U.S. SENDS BULLETS TO STARVING CHILDREN Between 1979 and 1985, U.S. military and economic
U.S. SENDS BULLETS TO STARVING CHILDREN
Between 1979 and 1985, U.S. military and economic aid to Honduras
jumped from $31 to $282 million yearly. The largest increase was in
military aid which jumped to 28 times the 1979 level. In exchange,
Honduras agreed to become a base for some 15,000 Nicaraguan "contras,"
to join the U.S. military in joint maneuvers, and to provide
logistical and intelligence support to the Salvadoran military in its
war against the guerrillas.
During the same time period, U.S. aid designated for development
assistance dropped from 80 percent to six percent.

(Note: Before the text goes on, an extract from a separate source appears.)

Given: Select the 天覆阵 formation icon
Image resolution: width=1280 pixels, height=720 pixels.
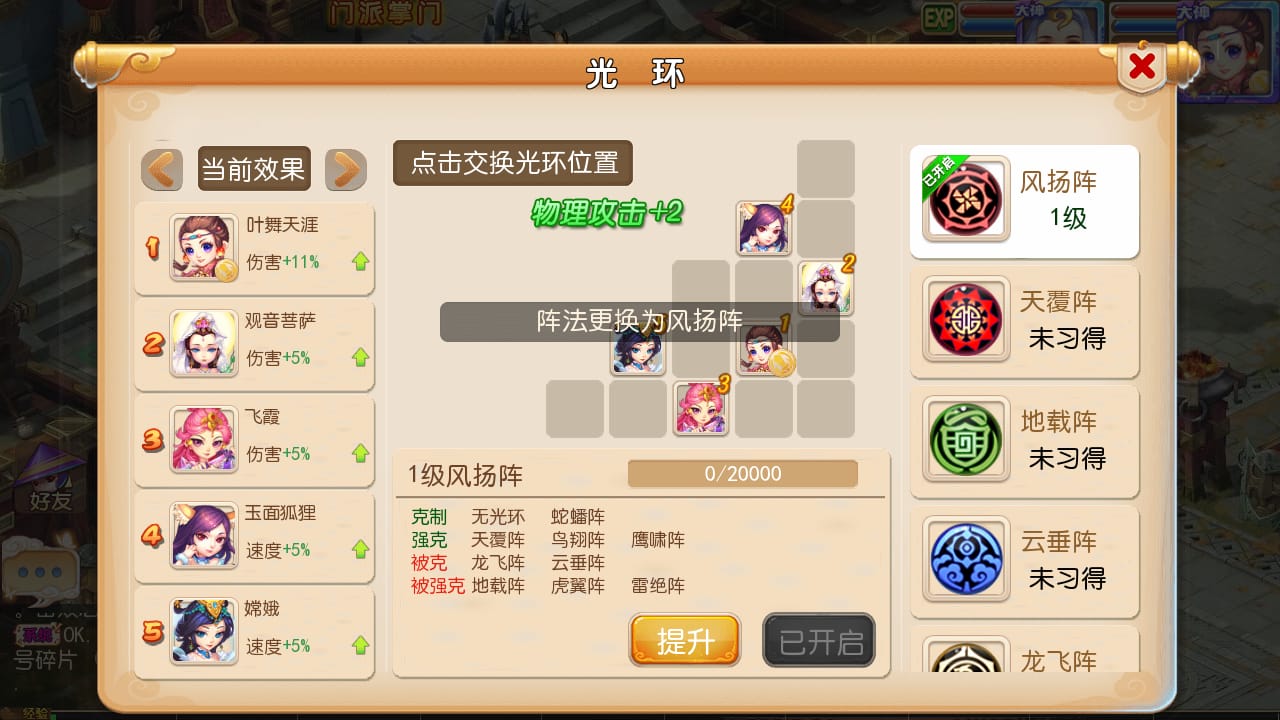Looking at the screenshot, I should [x=965, y=319].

To make matters even worse, floods washed away 60 percent of the
corn crop in southern Honduras in May 1986. A severe summer drought
followed the flood, destroying all that remained of the corn and
wiping out 60 percent of the area's sorghum.
Bishop Raul Corriveau, the archbishop of Choluteca, said,
"We've seen scenes of misery like never before. Children with swollen
bellies, old people looking like corpses, women and children begging
for food, men roaming the streets searching for work."
Due to airstrips and bases built by the U.S. and the presence of
contras and American troops (80,000 troops in 1987), Hondurans living
in the southern region and along the eastern border have been
displaced. The livelihoods of 2,000 Honduran coffee growers have been
destroyed and 16,000 Hondurans have been forced to leave their homes.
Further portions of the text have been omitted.